Su inventiva y su facultad desbordada para traducir un fragmento de realidad y convertirlo en un todo suspendido, como sujeto por la mano de Dios, son tan sofisticadas como la propia complejidad de ese paisaje en el que el accidente de la mirada escópica evidencia que nada, ni siquiera una minúscula parte de él, es igual a otra en proporción y en belleza. Cada instante de ese paisaje revela su identidad frente a la del vecino acechante que le espía y que le copia.
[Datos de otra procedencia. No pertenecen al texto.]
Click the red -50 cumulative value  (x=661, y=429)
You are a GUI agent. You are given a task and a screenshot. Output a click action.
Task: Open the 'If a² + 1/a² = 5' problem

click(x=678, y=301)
Cada toma es única en sí, es el grado cero de una escritura de ficción que tensa las posibilidades infinitas del logos y las convierte en palabra, en verso, en grito de libertad y en proposición de fuga. En la simultaneidad de estas láminas de la fe (Tomás es un místico de estatura mayor), se dibujan, para goce nuestro y para él mismo, el mejor de los caribeños universales, el corpus enfático de las utopías americanas. Ese otro indicio de nuestro imaginario que puede sobradamente alimentar otras y más robustas elaboraciones de lo propio en contraste con el otro que mira desde ese lado del espejo. A la inversa “de cuanto pretende el fetichismo fundamentalista tan arrebujado en su historiografía, la cultura en América es casi siempre una cultura perspectiva, ansiedad que espera y propone alternativas a una dimensión real de la cual intenta con frecuencia escapar, desde los mismos ímpetus que la fecundan (…). Y tamaña simultaneidad es asimismo responsable de la sospecha acerca de la afinidad entre los comportamientos seculares de la cultura americana y las proyecciones ético-estéticas del posmodernismo, tesis que no carece de agudeza, pues aún cuando las sociedades americanas del presente se empeñan todavía en realizar sus proyectos de modernización, la naturaleza conductual de sus culturas parecía esperar, o de hecho adelantaba, las relativizaciones y eclecticismos de lo posmoderno, uno de cuyos bastiones es precisamente la sustitución del paradigma diacrónico anterior por otra premisa de horizontalidad espacial que prefiere constatar la heterogeneidad en el otro y no en lo nuevo”.[1]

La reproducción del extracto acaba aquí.